Data excerpts =>
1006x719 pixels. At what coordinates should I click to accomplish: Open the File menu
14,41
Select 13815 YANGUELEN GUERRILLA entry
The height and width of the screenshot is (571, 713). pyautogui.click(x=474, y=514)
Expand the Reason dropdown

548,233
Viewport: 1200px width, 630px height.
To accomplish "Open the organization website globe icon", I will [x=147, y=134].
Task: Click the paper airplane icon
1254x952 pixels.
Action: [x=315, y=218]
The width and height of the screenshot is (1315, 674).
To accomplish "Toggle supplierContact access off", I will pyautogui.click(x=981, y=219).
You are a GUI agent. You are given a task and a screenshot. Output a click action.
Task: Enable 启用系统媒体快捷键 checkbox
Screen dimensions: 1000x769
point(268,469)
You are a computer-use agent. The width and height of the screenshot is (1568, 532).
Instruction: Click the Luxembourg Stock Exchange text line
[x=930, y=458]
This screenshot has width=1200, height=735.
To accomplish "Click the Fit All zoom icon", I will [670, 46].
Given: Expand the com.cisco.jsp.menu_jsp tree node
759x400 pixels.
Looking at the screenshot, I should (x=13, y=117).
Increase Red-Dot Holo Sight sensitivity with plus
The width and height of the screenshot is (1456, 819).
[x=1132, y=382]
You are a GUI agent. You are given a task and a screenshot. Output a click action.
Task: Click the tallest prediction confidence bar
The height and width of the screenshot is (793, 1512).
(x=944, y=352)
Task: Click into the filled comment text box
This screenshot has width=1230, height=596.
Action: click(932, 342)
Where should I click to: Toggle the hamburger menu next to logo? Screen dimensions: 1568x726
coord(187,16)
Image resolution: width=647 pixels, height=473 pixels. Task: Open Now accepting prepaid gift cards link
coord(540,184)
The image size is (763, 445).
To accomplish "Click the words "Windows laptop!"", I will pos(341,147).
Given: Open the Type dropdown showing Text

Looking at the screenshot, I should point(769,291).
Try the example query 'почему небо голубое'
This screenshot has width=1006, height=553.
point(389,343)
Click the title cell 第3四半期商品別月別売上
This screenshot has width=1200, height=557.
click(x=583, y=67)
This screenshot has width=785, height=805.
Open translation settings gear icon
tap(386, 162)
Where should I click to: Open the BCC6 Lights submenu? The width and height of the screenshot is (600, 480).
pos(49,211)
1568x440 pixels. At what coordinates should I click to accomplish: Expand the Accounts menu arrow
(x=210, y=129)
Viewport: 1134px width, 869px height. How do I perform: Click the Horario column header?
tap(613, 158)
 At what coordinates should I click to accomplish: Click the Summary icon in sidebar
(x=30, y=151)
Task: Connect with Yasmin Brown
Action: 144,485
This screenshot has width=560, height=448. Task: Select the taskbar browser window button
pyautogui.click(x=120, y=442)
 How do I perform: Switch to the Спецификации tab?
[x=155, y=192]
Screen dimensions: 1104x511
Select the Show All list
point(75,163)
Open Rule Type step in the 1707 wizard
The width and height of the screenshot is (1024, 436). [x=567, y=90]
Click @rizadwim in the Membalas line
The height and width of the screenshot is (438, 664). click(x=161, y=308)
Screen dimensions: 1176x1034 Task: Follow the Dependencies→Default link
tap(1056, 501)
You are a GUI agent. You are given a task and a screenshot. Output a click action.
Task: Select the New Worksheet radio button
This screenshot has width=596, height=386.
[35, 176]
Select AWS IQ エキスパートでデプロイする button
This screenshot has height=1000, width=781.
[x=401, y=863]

Work to be completed => Repeat the data in full, keeping each word exactly as it is.

Solution to the problem =>
1006x719 pixels. At what coordinates should I click to accomplish: Open the File menu
14,41
Select 13815 YANGUELEN GUERRILLA entry
The height and width of the screenshot is (571, 713). pyautogui.click(x=474, y=514)
Expand the Reason dropdown

548,233
Viewport: 1200px width, 630px height.
To accomplish "Open the organization website globe icon", I will [x=147, y=134].
Task: Click the paper airplane icon
1254x952 pixels.
Action: [x=315, y=218]
The width and height of the screenshot is (1315, 674).
To accomplish "Toggle supplierContact access off", I will pyautogui.click(x=981, y=219).
You are a GUI agent. You are given a task and a screenshot. Output a click action.
Task: Enable 启用系统媒体快捷键 checkbox
Screen dimensions: 1000x769
point(268,469)
You are a computer-use agent. The width and height of the screenshot is (1568, 532).
Instruction: Click the Luxembourg Stock Exchange text line
[x=930, y=458]
This screenshot has width=1200, height=735.
To accomplish "Click the Fit All zoom icon", I will [670, 46].
Given: Expand the com.cisco.jsp.menu_jsp tree node
759x400 pixels.
Looking at the screenshot, I should (x=13, y=117).
Increase Red-Dot Holo Sight sensitivity with plus
The width and height of the screenshot is (1456, 819).
[x=1132, y=382]
You are a GUI agent. You are given a task and a screenshot. Output a click action.
Task: Click the tallest prediction confidence bar
The height and width of the screenshot is (793, 1512).
(x=944, y=352)
Task: Click into the filled comment text box
This screenshot has width=1230, height=596.
Action: click(932, 342)
Where should I click to: Toggle the hamburger menu next to logo? Screen dimensions: 1568x726
coord(187,16)
Image resolution: width=647 pixels, height=473 pixels. Task: Open Now accepting prepaid gift cards link
coord(540,184)
The image size is (763, 445).
To accomplish "Click the words "Windows laptop!"", I will pos(341,147).
Given: Open the Type dropdown showing Text

Looking at the screenshot, I should point(769,291).
Try the example query 'почему небо голубое'
This screenshot has width=1006, height=553.
point(389,343)
Click the title cell 第3四半期商品別月別売上
This screenshot has width=1200, height=557.
click(x=583, y=67)
This screenshot has width=785, height=805.
Open translation settings gear icon
tap(386, 162)
Where should I click to: Open the BCC6 Lights submenu? The width and height of the screenshot is (600, 480).
pos(49,211)
1568x440 pixels. At what coordinates should I click to accomplish: Expand the Accounts menu arrow
(x=210, y=129)
Viewport: 1134px width, 869px height. How do I perform: Click the Horario column header?
tap(613, 158)
 At what coordinates should I click to accomplish: Click the Summary icon in sidebar
(x=30, y=151)
Task: Connect with Yasmin Brown
Action: 144,485
This screenshot has width=560, height=448. Task: Select the taskbar browser window button
pyautogui.click(x=120, y=442)
 How do I perform: Switch to the Спецификации tab?
[x=155, y=192]
Screen dimensions: 1104x511
Select the Show All list
point(75,163)
Open Rule Type step in the 1707 wizard
The width and height of the screenshot is (1024, 436). [x=567, y=90]
Click @rizadwim in the Membalas line
The height and width of the screenshot is (438, 664). click(x=161, y=308)
Screen dimensions: 1176x1034 Task: Follow the Dependencies→Default link
tap(1056, 501)
You are a GUI agent. You are given a task and a screenshot. Output a click action.
Task: Select the New Worksheet radio button
This screenshot has width=596, height=386.
[35, 176]
Select AWS IQ エキスパートでデプロイする button
This screenshot has height=1000, width=781.
[x=401, y=863]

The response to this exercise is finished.